Prompt:
Only the lines from the one containing "The height and width of the screenshot is (523, 900)." through the end of the listing are to be transcribed, exactly and with both ends included.
# # #
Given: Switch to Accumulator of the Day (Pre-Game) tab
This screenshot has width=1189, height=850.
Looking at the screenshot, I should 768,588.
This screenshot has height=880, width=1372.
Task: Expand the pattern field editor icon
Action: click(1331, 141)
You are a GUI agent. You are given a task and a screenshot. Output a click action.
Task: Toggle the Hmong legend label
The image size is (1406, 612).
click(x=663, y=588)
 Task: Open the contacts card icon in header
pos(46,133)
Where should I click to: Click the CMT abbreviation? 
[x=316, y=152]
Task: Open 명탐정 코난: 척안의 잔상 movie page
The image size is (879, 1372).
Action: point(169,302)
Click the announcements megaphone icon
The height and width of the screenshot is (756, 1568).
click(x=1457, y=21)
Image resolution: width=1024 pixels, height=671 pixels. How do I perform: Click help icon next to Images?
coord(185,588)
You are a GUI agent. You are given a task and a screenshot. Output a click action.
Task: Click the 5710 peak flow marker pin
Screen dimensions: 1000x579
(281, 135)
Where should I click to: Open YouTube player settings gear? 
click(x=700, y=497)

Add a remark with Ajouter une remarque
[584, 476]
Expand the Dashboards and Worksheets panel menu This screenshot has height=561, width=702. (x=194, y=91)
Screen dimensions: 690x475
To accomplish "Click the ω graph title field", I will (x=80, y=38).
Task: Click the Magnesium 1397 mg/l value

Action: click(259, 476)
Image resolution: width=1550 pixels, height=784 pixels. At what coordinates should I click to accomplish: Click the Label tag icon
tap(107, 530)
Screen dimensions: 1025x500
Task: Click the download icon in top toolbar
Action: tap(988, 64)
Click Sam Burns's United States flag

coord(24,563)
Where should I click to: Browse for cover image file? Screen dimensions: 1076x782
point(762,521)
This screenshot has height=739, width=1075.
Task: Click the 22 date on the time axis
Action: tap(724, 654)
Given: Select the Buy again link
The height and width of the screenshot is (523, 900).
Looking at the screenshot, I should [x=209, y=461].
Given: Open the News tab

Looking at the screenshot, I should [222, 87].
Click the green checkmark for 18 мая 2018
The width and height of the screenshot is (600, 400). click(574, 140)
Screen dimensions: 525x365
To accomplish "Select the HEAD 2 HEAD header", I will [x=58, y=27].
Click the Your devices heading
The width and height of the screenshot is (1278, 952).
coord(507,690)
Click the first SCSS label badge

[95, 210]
# # #
Answer:
The height and width of the screenshot is (523, 900).
Looking at the screenshot, I should [x=209, y=461].
Given: Open the News tab

Looking at the screenshot, I should [222, 87].
Click the green checkmark for 18 мая 2018
The width and height of the screenshot is (600, 400). click(574, 140)
Screen dimensions: 525x365
To accomplish "Select the HEAD 2 HEAD header", I will [x=58, y=27].
Click the Your devices heading
The width and height of the screenshot is (1278, 952).
coord(507,690)
Click the first SCSS label badge

[95, 210]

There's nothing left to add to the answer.